Going into Sunday's game at Green Bay, the Chicago Bears had allowed a total of 151 points in 14 games. They were well within sight of the record, set by the 2000 Baltimore Ravens, for the fewest points allowed in a 16-game season: 165. In the middle of the fourth quarter, the Bears were sitting on a 24-7 lead over the dispirited Packers, whose last six drives had produced three punts, one missed field goal and two interceptions, one of which Chicago linebacker Lance Briggs brought back for a touchdown. Green Bay was going nowhere, and the Bears were one step closer to the record.

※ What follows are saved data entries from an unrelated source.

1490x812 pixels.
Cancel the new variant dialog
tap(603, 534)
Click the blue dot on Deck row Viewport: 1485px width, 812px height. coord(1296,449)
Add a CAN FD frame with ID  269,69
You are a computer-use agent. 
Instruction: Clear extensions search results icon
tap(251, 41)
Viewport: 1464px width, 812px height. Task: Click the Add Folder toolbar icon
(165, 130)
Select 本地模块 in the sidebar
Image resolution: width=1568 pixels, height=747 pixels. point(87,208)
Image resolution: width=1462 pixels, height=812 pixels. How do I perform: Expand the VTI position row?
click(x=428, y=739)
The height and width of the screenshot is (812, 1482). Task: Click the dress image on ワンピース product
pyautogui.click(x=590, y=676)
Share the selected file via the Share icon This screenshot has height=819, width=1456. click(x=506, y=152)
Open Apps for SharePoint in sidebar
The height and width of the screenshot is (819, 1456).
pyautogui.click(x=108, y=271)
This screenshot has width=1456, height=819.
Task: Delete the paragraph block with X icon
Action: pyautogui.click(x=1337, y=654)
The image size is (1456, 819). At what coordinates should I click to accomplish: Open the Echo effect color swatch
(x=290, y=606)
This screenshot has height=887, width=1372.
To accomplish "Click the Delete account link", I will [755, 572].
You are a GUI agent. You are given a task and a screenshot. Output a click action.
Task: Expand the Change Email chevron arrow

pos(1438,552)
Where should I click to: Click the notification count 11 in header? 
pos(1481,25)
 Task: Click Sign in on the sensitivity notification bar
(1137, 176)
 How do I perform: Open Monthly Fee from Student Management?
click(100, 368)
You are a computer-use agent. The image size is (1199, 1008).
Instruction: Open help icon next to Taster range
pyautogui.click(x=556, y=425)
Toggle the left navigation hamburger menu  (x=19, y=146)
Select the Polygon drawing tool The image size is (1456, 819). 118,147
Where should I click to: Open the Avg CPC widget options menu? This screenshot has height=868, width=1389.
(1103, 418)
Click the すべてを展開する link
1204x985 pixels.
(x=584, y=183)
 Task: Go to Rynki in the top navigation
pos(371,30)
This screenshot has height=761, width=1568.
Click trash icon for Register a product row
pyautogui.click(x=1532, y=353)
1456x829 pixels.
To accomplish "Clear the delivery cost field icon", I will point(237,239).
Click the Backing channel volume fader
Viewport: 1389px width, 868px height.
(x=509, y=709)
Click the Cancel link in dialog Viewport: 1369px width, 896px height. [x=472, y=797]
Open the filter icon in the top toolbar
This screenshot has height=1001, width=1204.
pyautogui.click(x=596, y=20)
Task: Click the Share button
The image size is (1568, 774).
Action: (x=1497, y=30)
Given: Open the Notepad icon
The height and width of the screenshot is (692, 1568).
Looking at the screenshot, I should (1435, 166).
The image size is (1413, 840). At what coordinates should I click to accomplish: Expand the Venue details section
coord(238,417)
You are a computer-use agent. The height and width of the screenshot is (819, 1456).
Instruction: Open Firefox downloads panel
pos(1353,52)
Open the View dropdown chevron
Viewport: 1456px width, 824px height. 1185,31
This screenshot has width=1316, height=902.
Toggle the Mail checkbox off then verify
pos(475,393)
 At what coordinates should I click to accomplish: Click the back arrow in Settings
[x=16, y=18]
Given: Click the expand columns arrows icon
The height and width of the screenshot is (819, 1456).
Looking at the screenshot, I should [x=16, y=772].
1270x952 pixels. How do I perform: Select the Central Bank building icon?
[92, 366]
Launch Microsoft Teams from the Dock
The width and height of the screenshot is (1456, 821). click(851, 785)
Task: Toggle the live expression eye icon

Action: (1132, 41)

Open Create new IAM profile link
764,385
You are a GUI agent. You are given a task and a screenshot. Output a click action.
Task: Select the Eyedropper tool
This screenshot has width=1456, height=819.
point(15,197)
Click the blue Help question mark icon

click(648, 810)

After a 34-yard, five-and-a-half-minute drive stalled out at the Packers' 40, Bears punter Brad Maynard tried to drop a short kick inside the Green Bay 20, but the Bears gunners overran the punt, and Antonio Chatman brought it back 85 yards for a touchdown. The runback sparked a mini-rally, and the Packers added a field goal before the game was over. And just like that, the Ravens' record was safe.

(Perhaps inspired, the Ravens went out and rolled the Vikings that very night, knocking Minnesota out of playoff contention. What's especially interesting -- not ironic -- is that the Bears play the Vikings in the season finale. If Chicago had held Green Bay to 7 points, it would have gone into Week 17 needing to hold the Vikes to 6 points to break the record. Would that have been easier or harder now that neither Chicago, which is locked into the No. 2 playoff seed, nor Minnesota "has anything to play for"? But hey, if the Bears had held the Packers to just 7, would the Ravens have been similarly inspired? Probably, considering that both the Ravens' QB and their coach were playing to save their jobs. And that making the connection at all was a ridiculous overreach. But it's always fun and irresponsible to ask. I like to "stir" things "up.")

Anyway, for the past few weeks, we've been tracking the progress of the 2005 Bears vs. that of the team to which they are most often compared: the 1985 Bears. Our chart has been updated through Week 16 and can be seen here. The Super Bowl-winning team of '85 allowed 198 points, so unless the Bears let Brad Johnson go nuts and hang 30 on them, this year's club should come out ahead.

What many people (including me) forget, however, is that the stingiest Bears team of the 1980s was not the 1985 team, but rather the 1986 version. The '86 Bears gave up 187 points (though the defense did allow 1 more yard per game, which is statistically insignificant). If this year's team can hold the Vikings to fewer than 19, they'll set the team record -- and post the second-lowest total since the NFL went to the 16 game season in 1978. (The only other teams to allow fewer than 200 points in a season: 2000 Titans, 191; 1978 Steelers, 195; 2002 Buccaneers, 196; 1978 Broncos, 198.)

But those confounded special teams. You hear all the time about kickers missing field goals that could have won the Super Bowl. Oh, boo-hoo. Blown punt coverage on Sunday cost the 2005 Bears the chance at the most prominent historical footnote in the history of footnotes. Bah!